In Billings, it’s been another booming year for building

House

Ed Kemmick/Last Best News

In a subdivision just west of Billings city limits on 54th Street West between Rimrock Road and Grand Avenue, workers prepare a foundation for a new house.

This has been a busy year for the construction industry in Billings.

A year-end report from the Planning and Community Services Department shows that in almost every category of construction and remodeling, the numbers as of Dec. 1 this year were higher than those for 2014.

The total value of new construction and remodeling was higher last year, however, because of one thing: a destructive hail storm that hammered much of Billings on May 18, 2014.

That resulted in a whopping 11,770 permits issued last year for residential and commercial roofing (a category that also includes a small number of swimming pools, fences and foundations), compared with 6,255 permits as of Dec. 1 this year.

The total value of those roofing projects in 2014 was just over $105 million, compared with the $60.7 million recorded this year.

Even with that large difference, though, the total value of all construction and remodeling this year isn’t that far from the 2014 numbers—$327 million this year, compared with $335 million last year.

What made up a lot of the difference was the substantial increase this year in the number of multi-family dwellings, or housing complexes larger than a duplex. Thirty-eight of those have been issued permits in 2015, compared with 23 last year, and the total value of the multi-family projects this year is $42 million, more than double the $18.7 million value recorded in 2014.

And those projects, according to the narrative portion of the year-end report, added 403 apartment or condo living units to Billings.

Also up considerably this year were permits for commercial projects—85, with a value of $67.7 million, compared with 67 last year, with a value of $41.8 million.

The number of single-family houses went up a bit, from 392 to 411, while the value dipped a little, from $96 million to $92 million. That valuation included a house on Canyonwoods Drive, next to the Ironwood subdivision on the far West End, that is valued at more than $6.6 million. The report says the house is already known as “the castle.” It has been described as the largest single-family house ever built in Yellowstone County.

The number of duplexes issued permits remained the same, 27 both years, and the value was almost the same: $7.8 million in 2015 and $7.3 million last year.

Candi Millar, director of the Planning and Community Services Department, said one of the most striking things in the annual report, from a planning perspective, was the large number of subdivisions reviewed that are in Yellowstone County, outside city limits. (The department serves both the city and county.)

This year, there were 35 pre-application meetings for county subdivisions, compared with 13 in the city, indicating that there is going to be a lot of construction activity in the county in 2016. The number of pre-application meetings in the county was higher than in any year for at least the past six years, according to the annual report.
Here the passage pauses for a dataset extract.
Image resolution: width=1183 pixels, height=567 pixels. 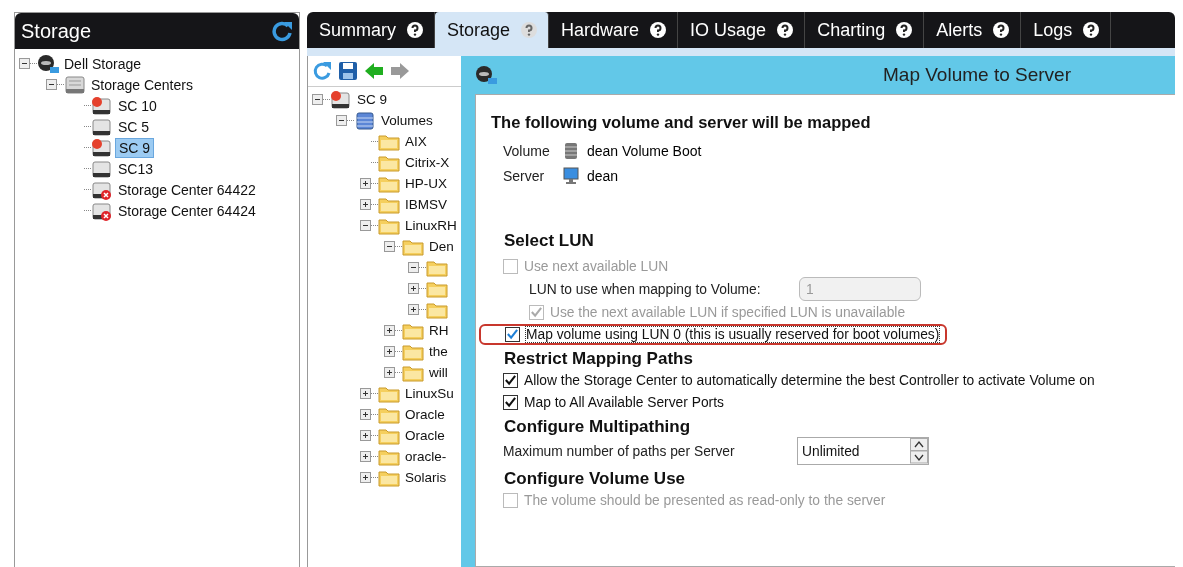 I want to click on server-icon, so click(x=48, y=64).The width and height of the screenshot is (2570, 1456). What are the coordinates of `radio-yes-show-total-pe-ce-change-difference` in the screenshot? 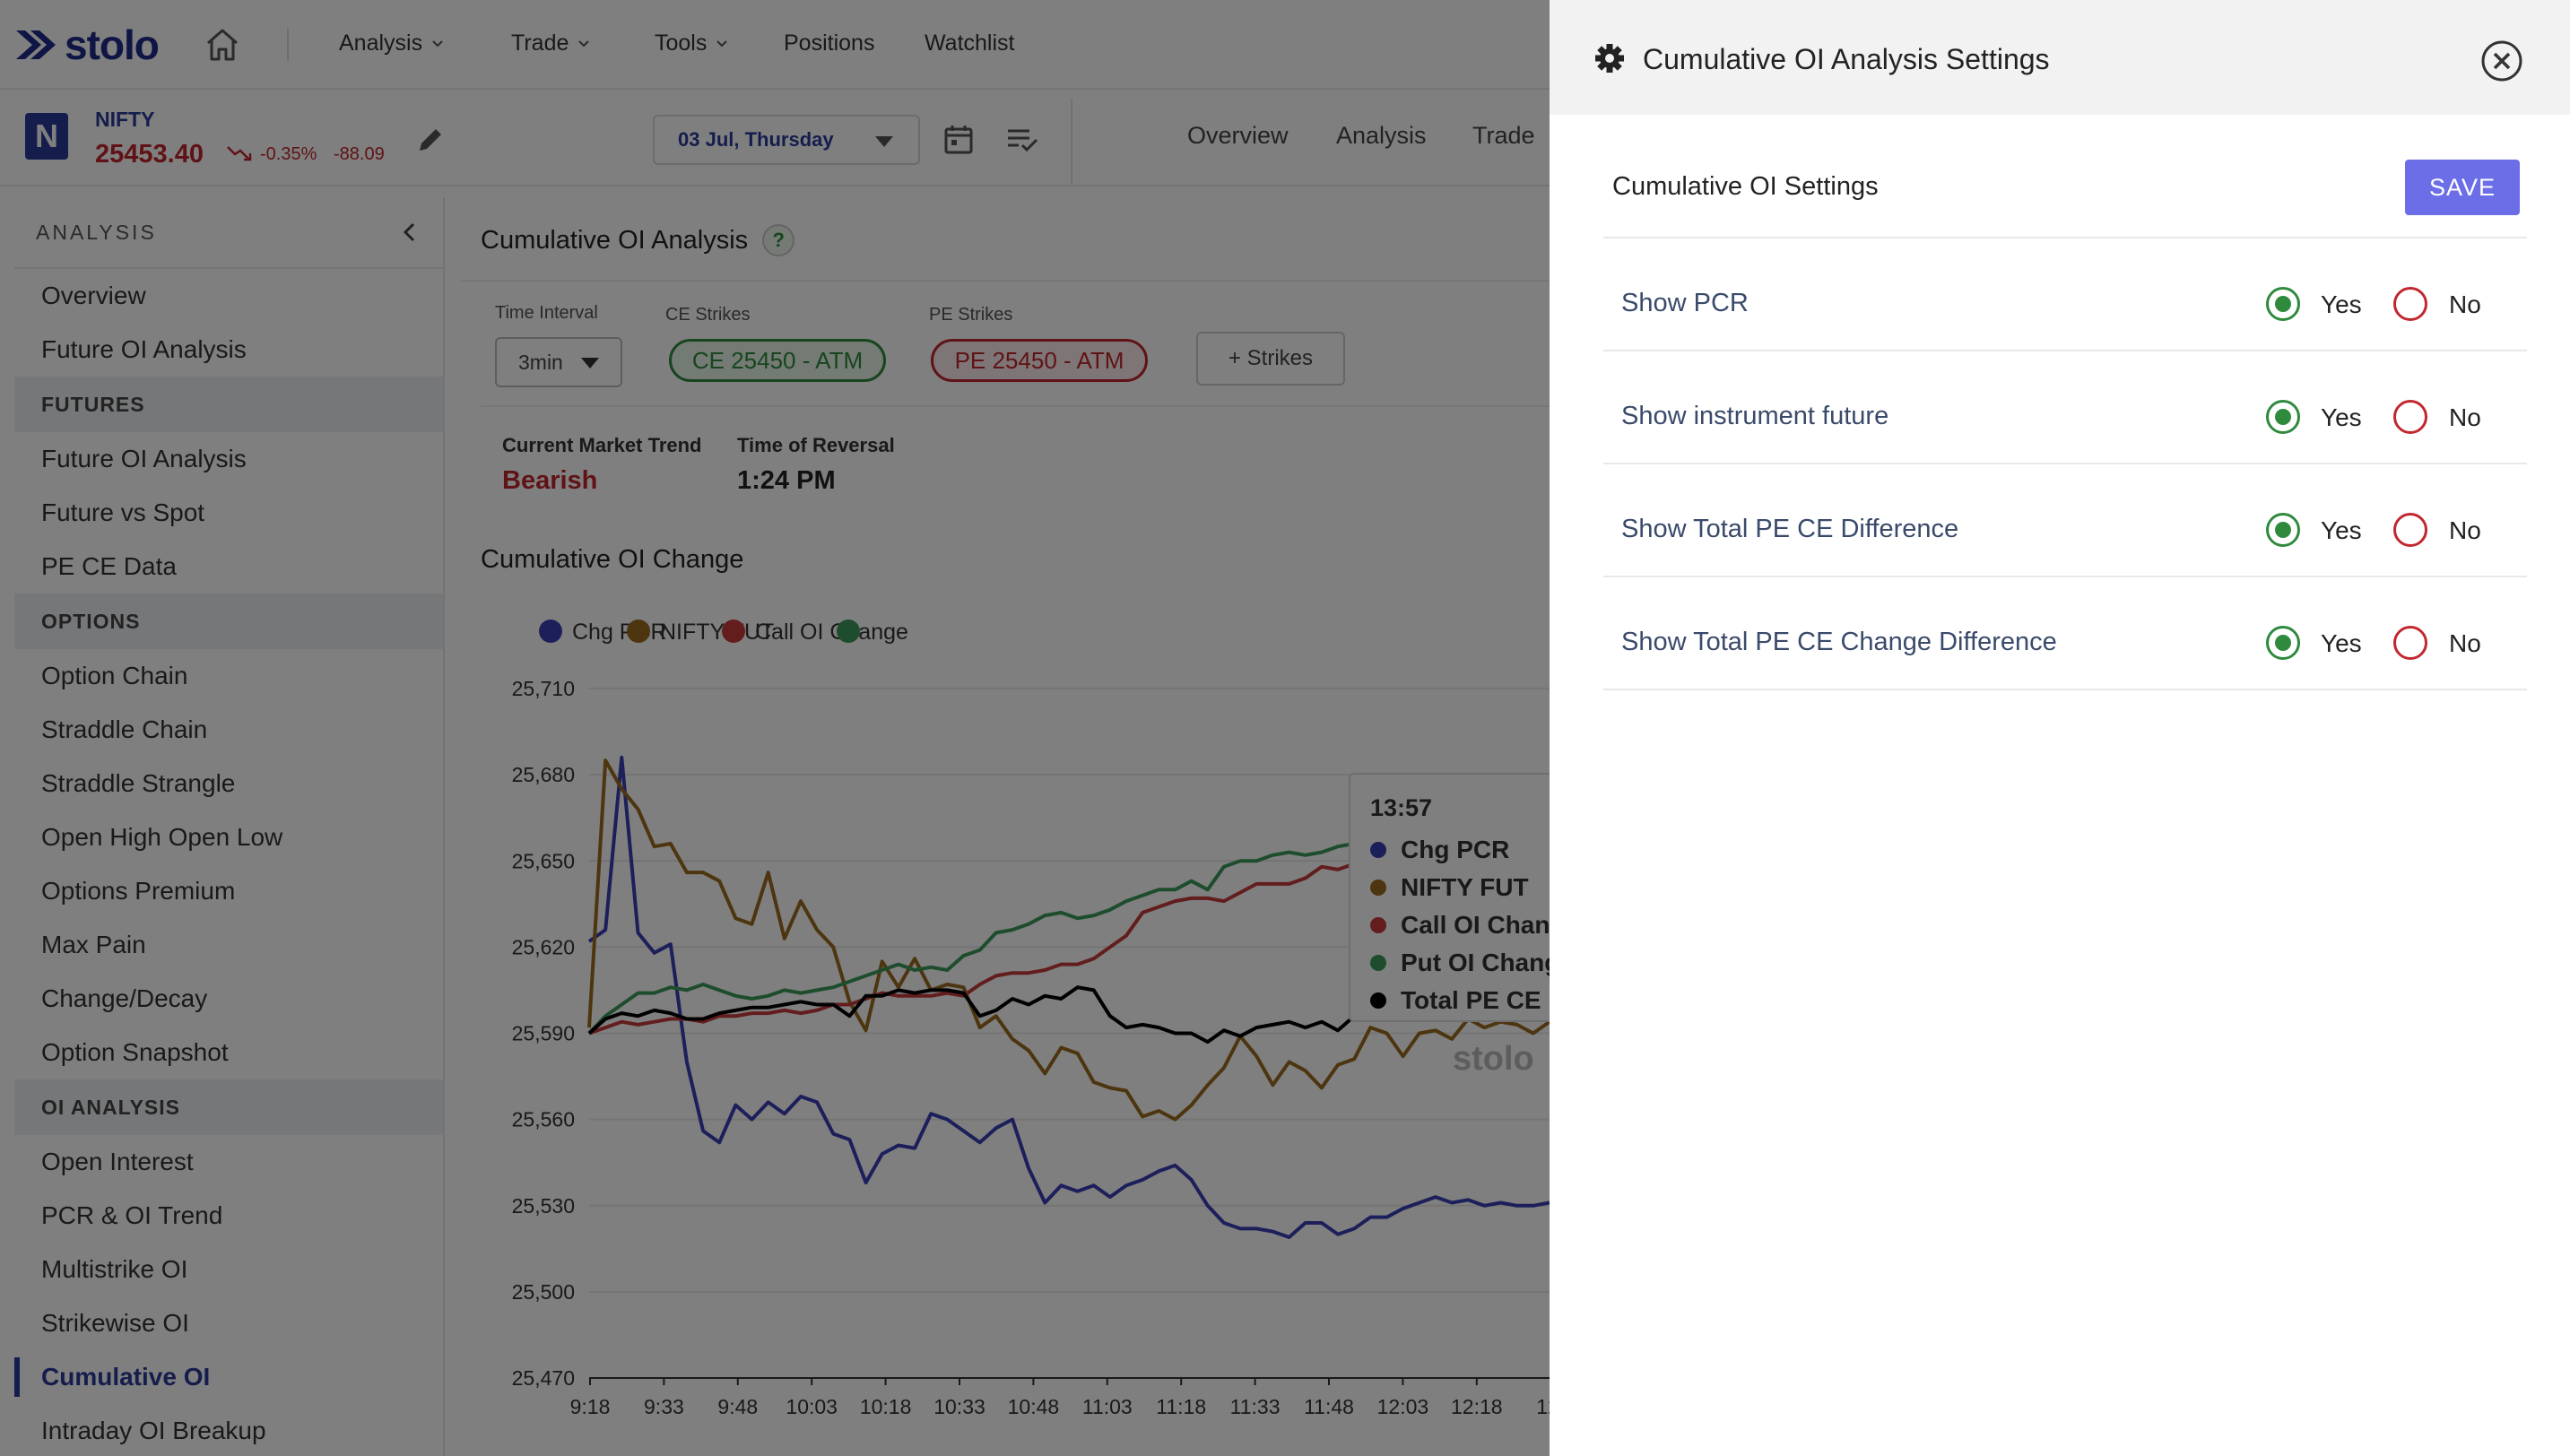 It's located at (2283, 643).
Also, 16 county subdivisions received preliminary approval, compared with 9 in the city.

Big haus

Planning and Community Services Department

Among the houses under construction in 2015 is “the castle” on the far West End, thought to be the largest house ever built in Yellowstone County.

“They just ramped up,” Millar said of county subdivision activity, “and most of those subdivisions are on the West End, just west of city limits. … It’s an awkward growth pattern.”

It’s awkward because those subdivisions will be built to county, not city, standards, the most obvious difference being that the county does not require the construction of curbs, gutters and sidewalks. But if those subdivisions are eventually annexed to the city, curbs, gutters and sidewalks would have to be added as a condition of annexation.

Other divisions of the planning department were also busy in 2015. The report says the Code Enforcement Division opened 4,450 cases as of Dec. 1, compared with 3,821 cases last year. As the report says, “all code activity is complaint driven so there are lots of people who appreciate a clean and well maintained City.”

The largest category of cases dealt with complaints of weeds, referred to in the report as “untended vegetation,” and illegally parked recreational vehicles and trailers. Weed complaints totaled 1,172, while RV and trailer complaints totaled 859.

The Community Development Division reported that 10 housing units were rehabilitated, and 48 households received First Time Home Buyers assistance.

The Transportation Planning Division undertook two big studies in 2015, the West End Multi-Model Traffic Modeling project and the Rimrocks to Valley Bike and Pedestrian Feasibility Study.

The first study aims to evaluate the impacts of current and future West End land development on the existing transportation network, to prepare it for future growth. The second will evaluate different means of developing bicycle and pedestrian trails from Highway 3 atop the Rims to existing trails below the Rims, between North 27th Street and Zimmerman Trail.

The annual report also noted that the Community Transportation Enhancement Program, a federally funded program that will cease to exist at the end of 2015, went out with a bang in Billings. CTEP funds were used for 12 bike and pedestrian projects, including trails, crosswalk and sidewalk improvements that will serve Ponderosa, Poly Drive and Arrowhead elementary schools.